WHAT THE TASK ASKS: Please give back the lines from the line containing "This screenshot has width=575, height=273." through the end of the listing below, exactly as written and without pictures.

=== Section Start ===

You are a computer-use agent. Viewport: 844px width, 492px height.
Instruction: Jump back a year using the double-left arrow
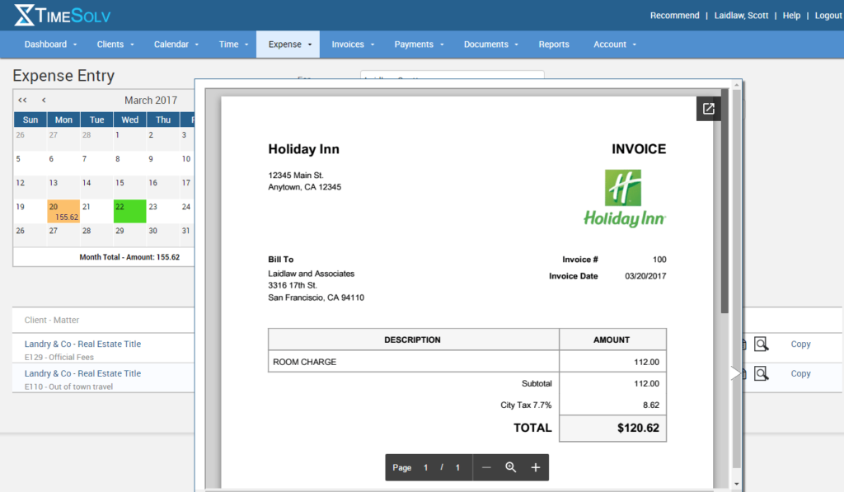[22, 100]
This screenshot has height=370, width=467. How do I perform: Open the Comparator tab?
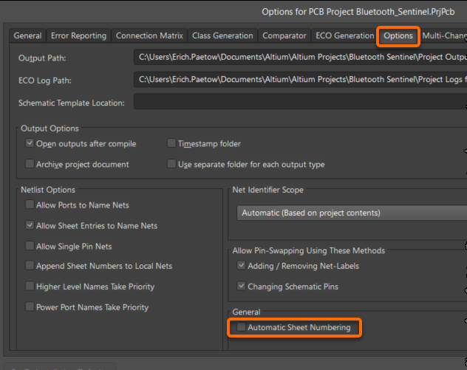click(284, 35)
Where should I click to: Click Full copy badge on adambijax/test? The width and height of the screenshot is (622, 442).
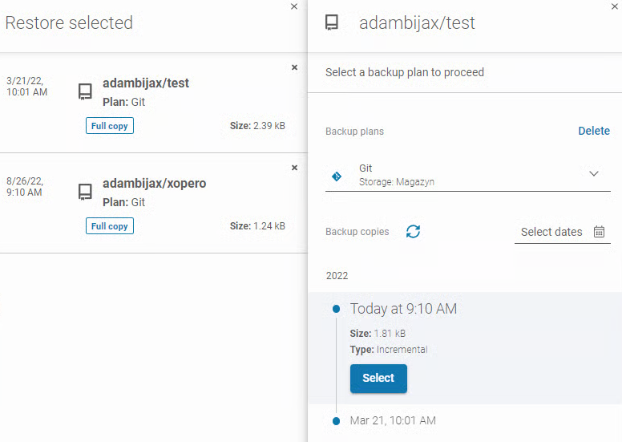point(110,126)
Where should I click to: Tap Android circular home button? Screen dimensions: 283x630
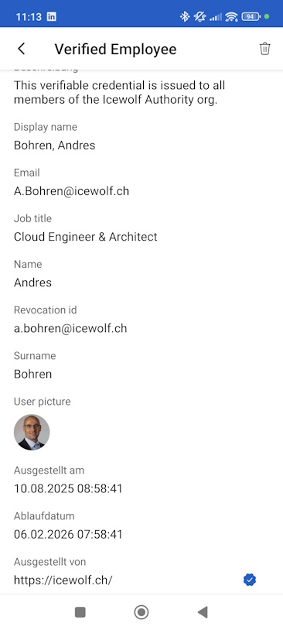click(x=142, y=612)
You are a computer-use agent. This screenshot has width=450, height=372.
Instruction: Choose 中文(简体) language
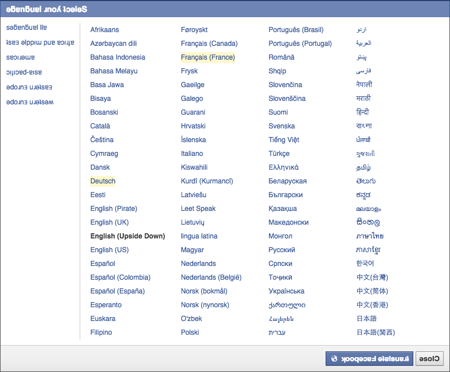(x=372, y=291)
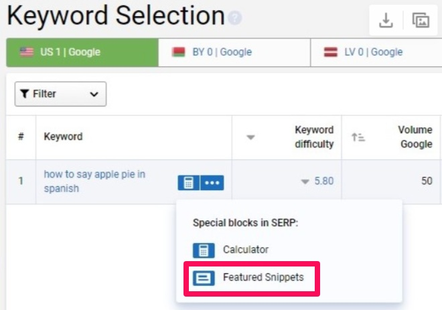The width and height of the screenshot is (442, 310).
Task: Click the Keyword column header
Action: click(64, 137)
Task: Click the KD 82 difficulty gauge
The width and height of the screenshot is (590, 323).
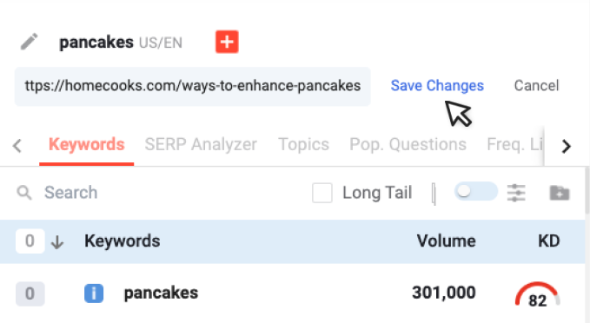Action: [x=537, y=294]
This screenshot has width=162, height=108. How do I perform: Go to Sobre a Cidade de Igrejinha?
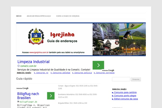[x=68, y=16]

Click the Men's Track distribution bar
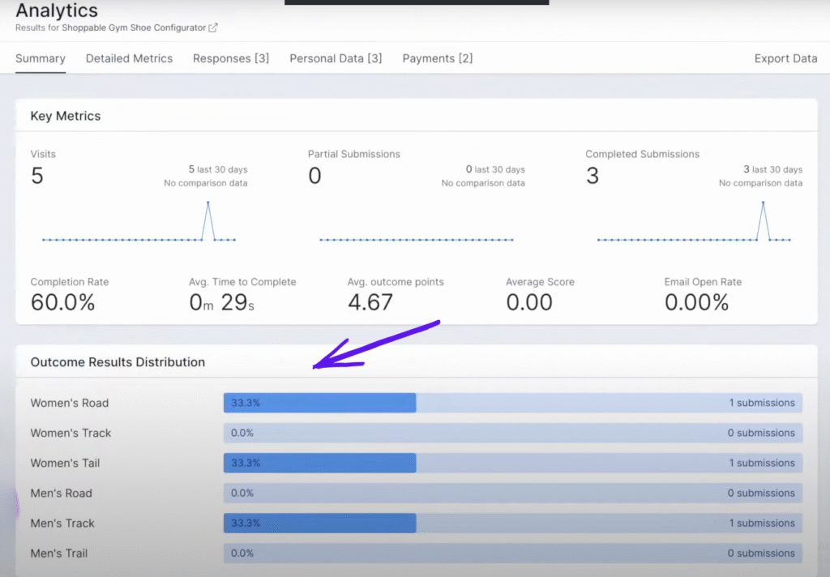click(x=319, y=523)
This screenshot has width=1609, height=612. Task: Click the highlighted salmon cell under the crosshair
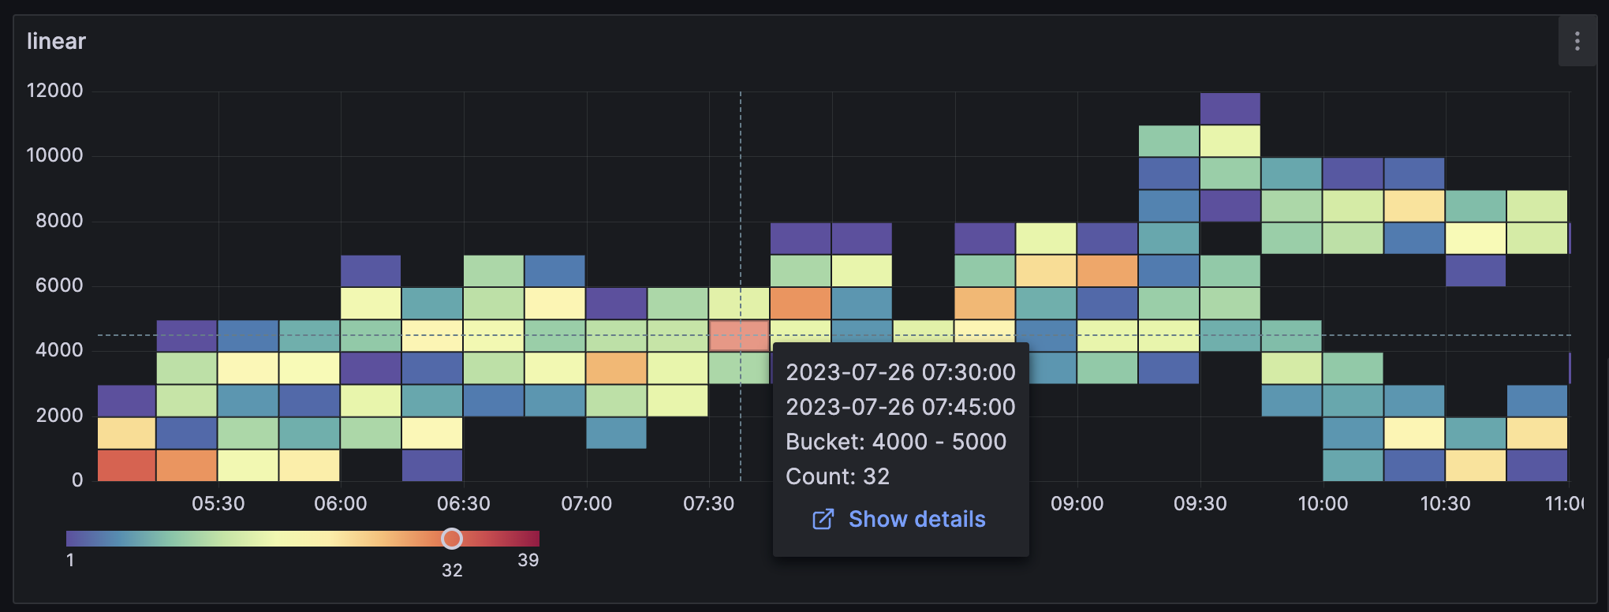(739, 336)
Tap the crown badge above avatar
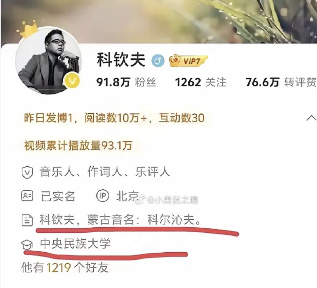The height and width of the screenshot is (288, 317). [28, 29]
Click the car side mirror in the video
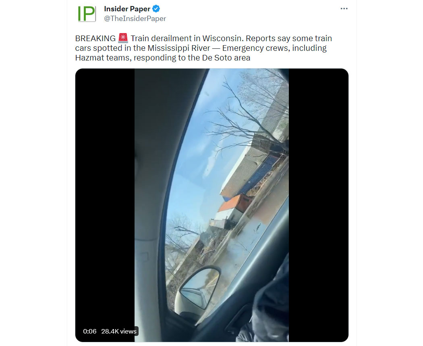The height and width of the screenshot is (346, 423). click(198, 289)
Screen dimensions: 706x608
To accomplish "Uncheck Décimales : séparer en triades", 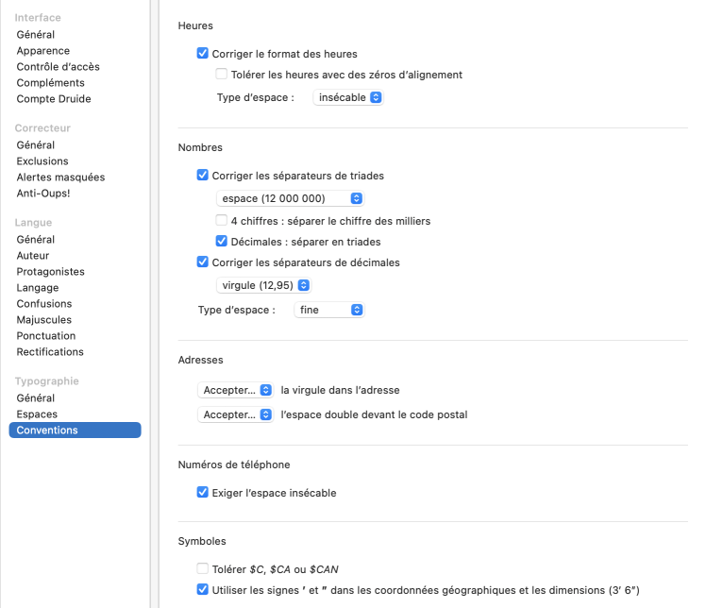I will (222, 242).
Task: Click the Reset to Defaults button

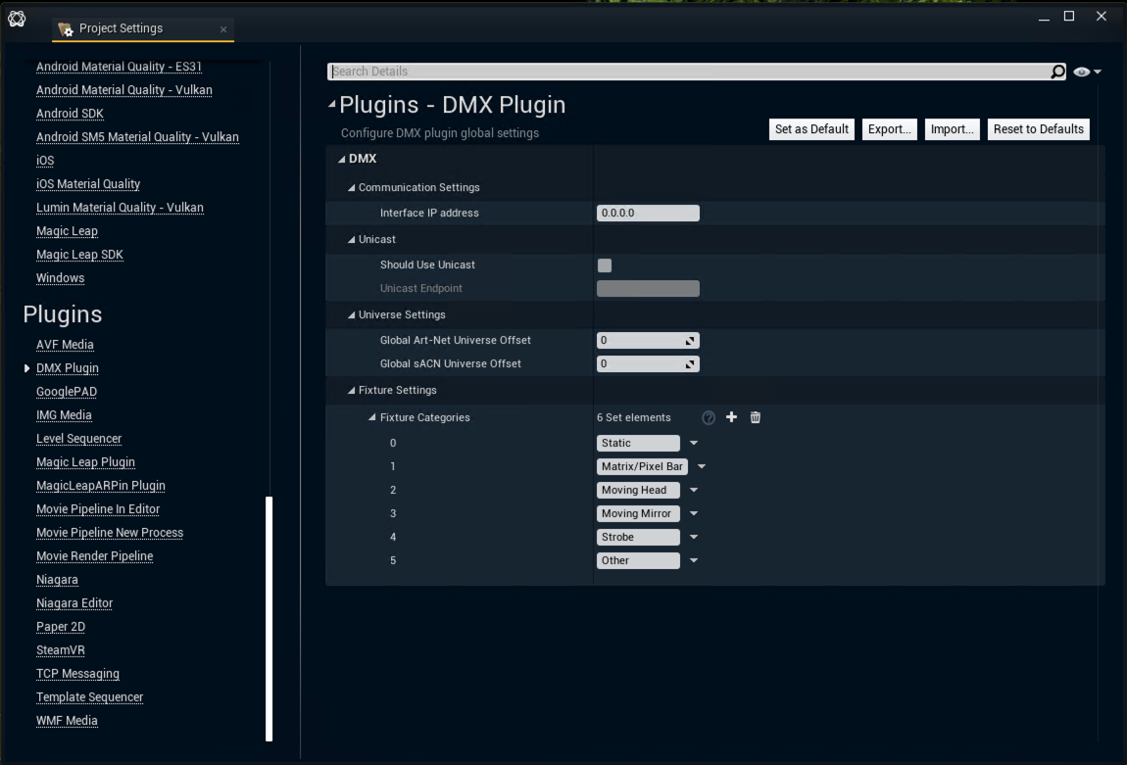Action: (1038, 129)
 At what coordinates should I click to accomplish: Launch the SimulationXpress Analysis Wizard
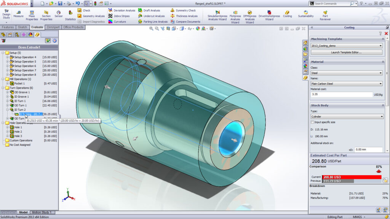217,15
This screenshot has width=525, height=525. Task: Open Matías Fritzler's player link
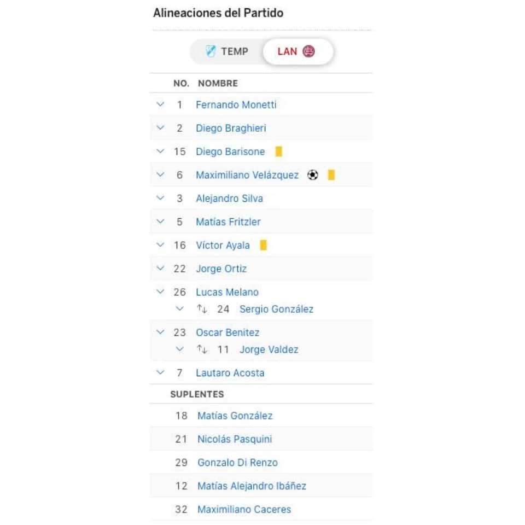229,221
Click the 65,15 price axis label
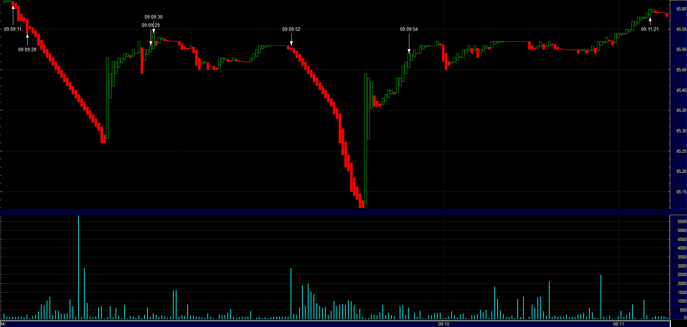 click(x=681, y=192)
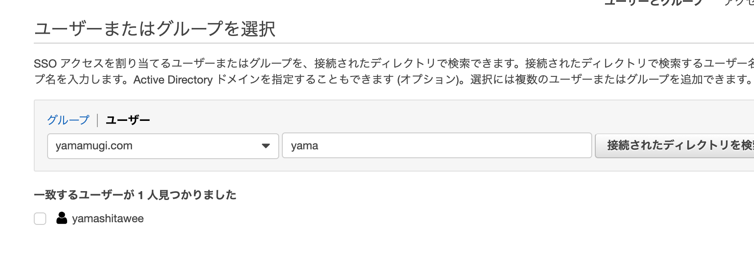Click the black triangle arrow of domain selector

tap(266, 146)
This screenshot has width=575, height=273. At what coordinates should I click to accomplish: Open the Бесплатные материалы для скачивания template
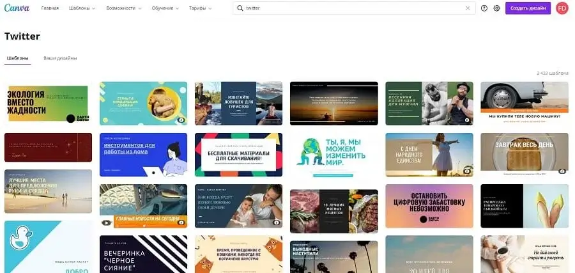click(x=238, y=154)
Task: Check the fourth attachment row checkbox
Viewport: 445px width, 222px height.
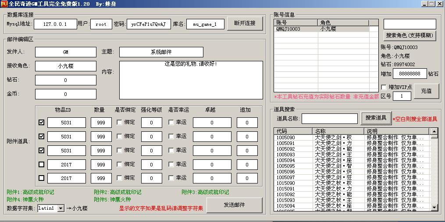Action: click(x=42, y=165)
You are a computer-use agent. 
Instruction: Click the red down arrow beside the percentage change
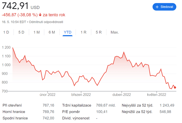40,15

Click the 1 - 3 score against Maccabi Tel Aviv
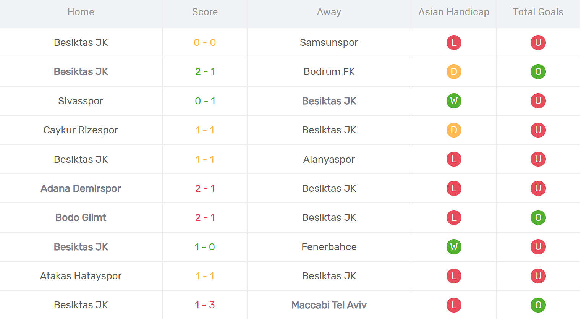pos(205,305)
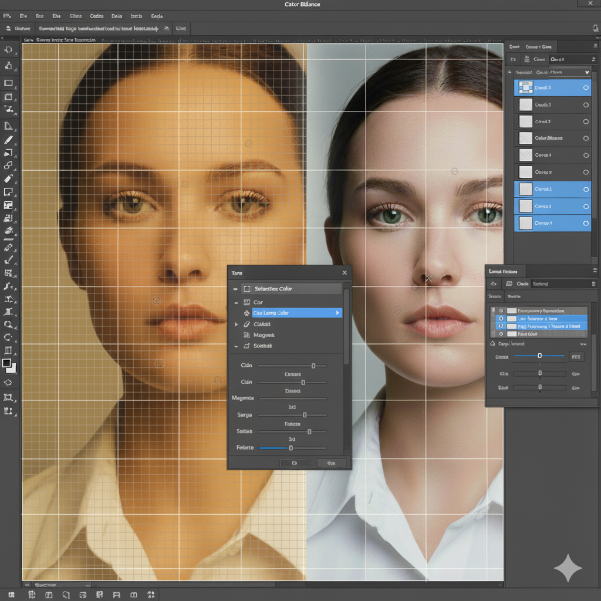
Task: Expand the triangle next to the pencil item
Action: (237, 324)
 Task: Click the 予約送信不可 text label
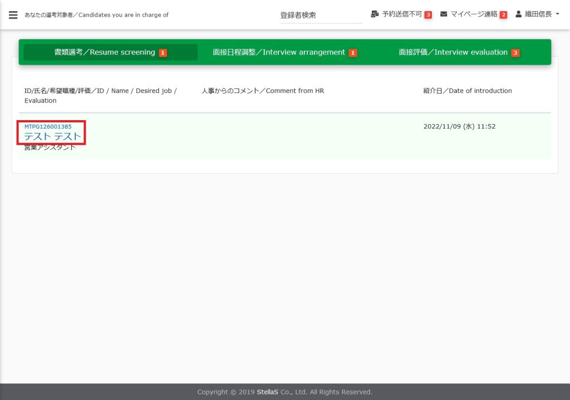(401, 14)
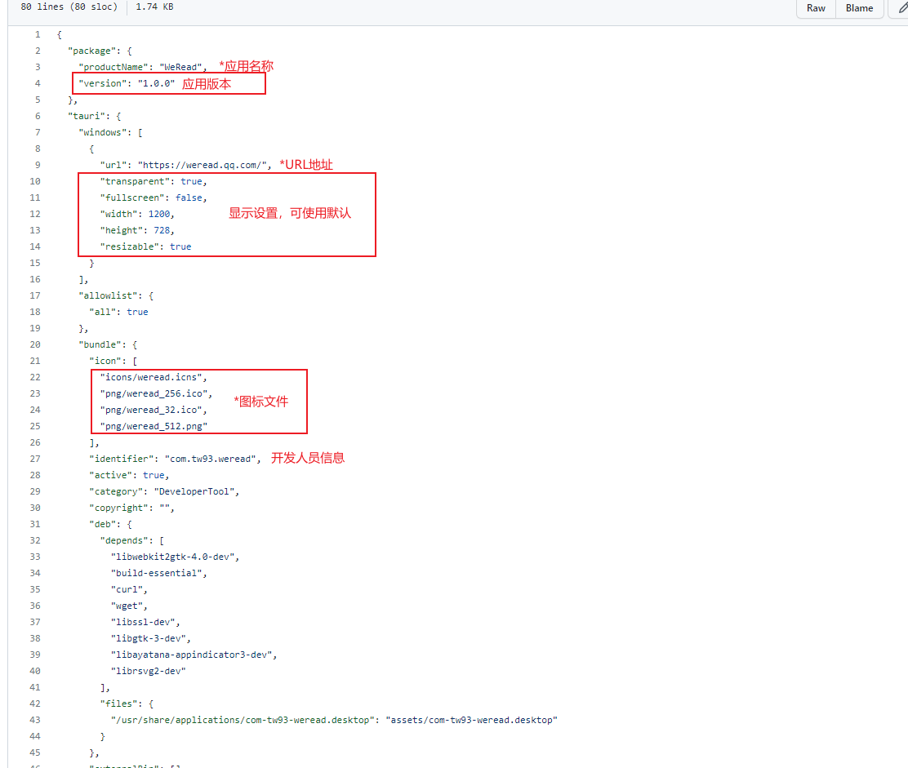Click the weread.qq.com URL string
The height and width of the screenshot is (768, 908).
pos(203,165)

=== Section End ===

PROBLEM SOLUTION:
This screenshot has width=575, height=273. At what coordinates should I click to accomplish: Open the Бесплатные материалы для скачивания template
click(x=238, y=154)
Task: Check the fourth attachment row checkbox
Viewport: 445px width, 222px height.
Action: click(x=42, y=165)
You are a computer-use agent. 
Instruction: Click the red down arrow beside the percentage change
40,15

Click the 1 - 3 score against Maccabi Tel Aviv
pos(205,305)
Task: Expand the triangle next to the pencil item
Action: (237, 324)
 Task: Click the 予約送信不可 text label
(401, 14)
Click the weread.qq.com URL string
The height and width of the screenshot is (768, 908).
pos(203,165)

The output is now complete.